The researchers found:
- Under climatic conditions from 2040 to 2059, the number of lakes with suitable cold-water habitat is expected to decrease by 67%, while the number of lakes with unsuitable habitat is expected to increase by more than 200%.
- Changes in land use in watersheds were predicted to affect the availability of suitable, oxygenated cold-water habitats in 24% of the lakes. These are high priority lakes in terms of protecting or restoring forested watersheds.
- The lakes varied in the amount of temperature increase they could withstand without affecting their resistance to climate-influenced habitat change.

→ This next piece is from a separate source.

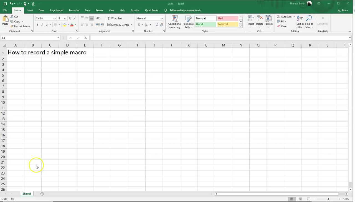Click Tell me what you want to do
355x202 pixels.
coord(185,10)
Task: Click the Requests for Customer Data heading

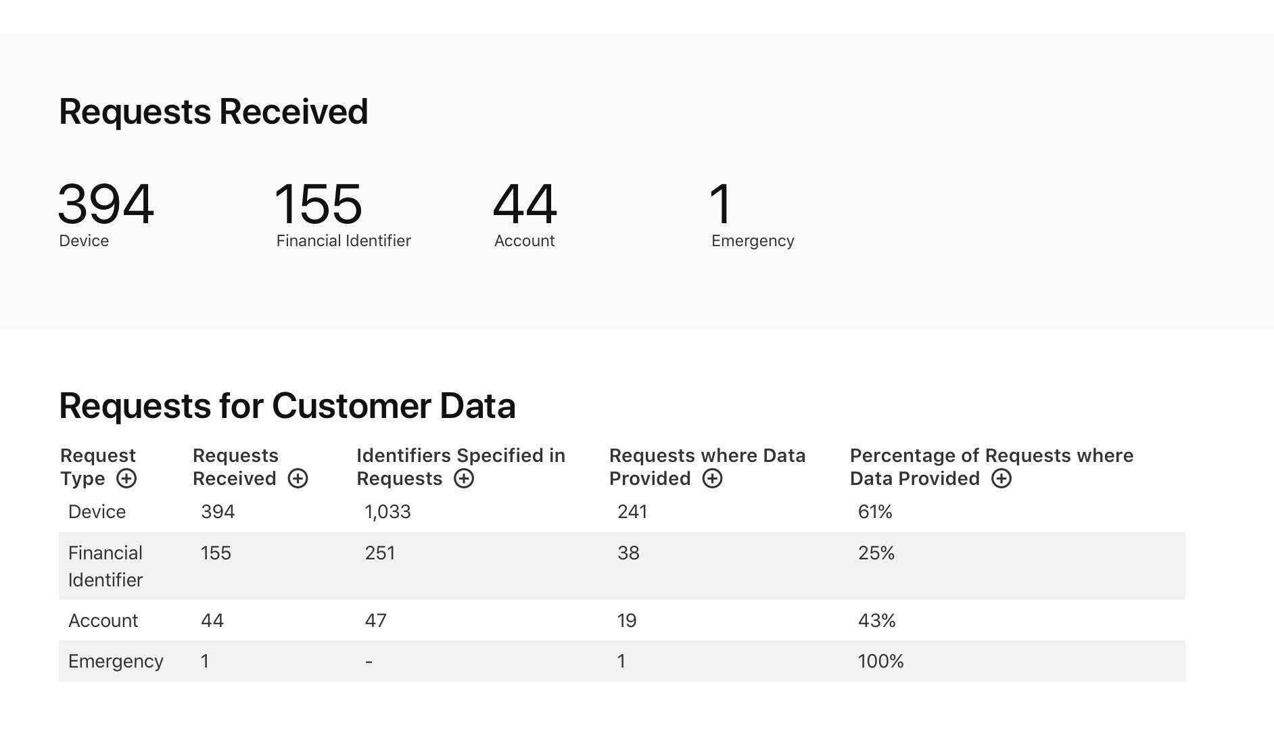Action: click(287, 406)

The median climatic resistance was 4.3 degrees Celsius, with some lakes able to maintain cold-water habitats even with temperature increases of up to 14 degrees Celsius.
This research builds on decades of work by the Minnesota DNR and its partner agencies, which resulted in the protection of forested watersheds for critical climate refuge lakes in the state. Currently, the State of Minnesota uses a 75% forested watershed protection threshold to protect overall water quality, which also protects the resilience of cold-water habitat in these lakes. This research identifies more variable lake-specific protection targets that could potentially explicitly inform future cold-water habitat conservation efforts.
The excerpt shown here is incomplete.